Putting It All Together: A Simple Playbook
- Ask for the planned CPT code(s) and anesthesia time estimate.
- Collect two written quotes: ambulatory bundle and hospital outpatient.
- Run your plan math against the hospital’s allowed amount and compare to a cash bundle.
- Verify surgeon/facility network status and authorization.
- Check implant handling and whether post-op visits and PT are included.

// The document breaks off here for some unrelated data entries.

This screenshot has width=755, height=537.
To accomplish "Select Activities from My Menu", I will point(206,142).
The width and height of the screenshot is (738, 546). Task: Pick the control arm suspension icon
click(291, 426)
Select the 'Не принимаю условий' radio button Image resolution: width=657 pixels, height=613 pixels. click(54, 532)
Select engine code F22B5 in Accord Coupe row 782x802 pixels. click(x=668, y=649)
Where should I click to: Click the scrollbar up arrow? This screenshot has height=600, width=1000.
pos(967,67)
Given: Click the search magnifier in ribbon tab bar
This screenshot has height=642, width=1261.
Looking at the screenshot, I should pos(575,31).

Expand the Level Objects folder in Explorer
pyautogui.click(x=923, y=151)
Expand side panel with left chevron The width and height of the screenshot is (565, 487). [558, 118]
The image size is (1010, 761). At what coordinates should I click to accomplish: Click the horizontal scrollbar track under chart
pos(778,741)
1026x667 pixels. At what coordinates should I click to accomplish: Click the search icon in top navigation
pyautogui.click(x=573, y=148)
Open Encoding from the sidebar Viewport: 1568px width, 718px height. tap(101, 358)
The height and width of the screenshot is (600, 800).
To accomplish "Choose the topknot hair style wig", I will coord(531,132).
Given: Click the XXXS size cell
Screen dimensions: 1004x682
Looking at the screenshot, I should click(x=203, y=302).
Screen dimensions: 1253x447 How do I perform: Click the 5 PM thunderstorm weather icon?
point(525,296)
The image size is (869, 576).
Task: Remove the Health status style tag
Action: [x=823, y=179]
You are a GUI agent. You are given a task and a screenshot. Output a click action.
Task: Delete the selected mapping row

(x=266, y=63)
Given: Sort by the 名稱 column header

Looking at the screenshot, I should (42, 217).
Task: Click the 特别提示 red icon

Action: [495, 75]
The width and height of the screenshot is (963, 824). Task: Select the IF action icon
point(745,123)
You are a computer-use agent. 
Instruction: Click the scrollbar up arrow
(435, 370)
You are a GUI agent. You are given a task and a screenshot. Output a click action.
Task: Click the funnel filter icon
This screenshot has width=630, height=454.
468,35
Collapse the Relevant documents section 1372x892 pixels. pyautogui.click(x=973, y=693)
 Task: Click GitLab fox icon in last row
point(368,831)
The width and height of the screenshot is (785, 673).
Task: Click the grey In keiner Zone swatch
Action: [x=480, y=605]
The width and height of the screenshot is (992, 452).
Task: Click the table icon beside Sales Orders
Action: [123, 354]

Sample Out-Of-Pocket Scenarios (Side-By-Side)
These illustrations use numbers commonly seen on posted lists and marketplace bundles. Your plan math will vary.
| Situation | Assumptions | Estimated Patient Cost |
|---|---|---|
| In-Network Hospital Outpatient | $14,000 allowed; $2,000 deductible remaining; 20% coinsurance | $2,000 + 20% of $12,000 = $4,400 |
| Ambulatory Cash Bundle | Published $6,275 all-in, paid upfront | $6,275 (may be lower than insured cost if deductible is high) |
| Met Out-Of-Pocket Max | Allowed amount $12,500; max already reached this year | $0 for covered services |
Common Questions Patients Ask (Answered Briefly)
Is A Cash Bundle Safe To Choose?
If the surgeon and site are the same clinicians you’d see through insurance, a published bundle can be a solid route. Centers that publish rates generally include the core pieces in one number; Surgery Center of Oklahoma spells this out in its pricing disclaimer. Always confirm what happens if a complication needs a hospital transfer.
Can I See The Hospital’s Rates Beforehand?
Yes. Hospitals must post standard charges and a consumer-friendly list for shoppable services. Start with the facility’s price estimator tool or the machine-readable file link on its site, and review the federal overview of price transparency. Bring any questions to the hospital’s financial counselor and request a written estimate based on your policy.
What Does The Operation Involve?
For a complete primer on timing, technique, and recovery expectations, see the AAOS page on patellar tendon tears. It outlines why prompt repair helps function and how rehab supports results.
Bottom Line
A realistic cash bundle for this knee repair tends to sit around $6,000–$9,500 at ambulatory centers, while hospital totals commonly land between $10,000 and $20,000+ before plan math. Get the CPT code, price both settings, and run your deductible and coinsurance against the allowed amount. With two written quotes in hand and the transparency tools linked above, you can choose the site and payment path that delivers the care you need without surprise bills.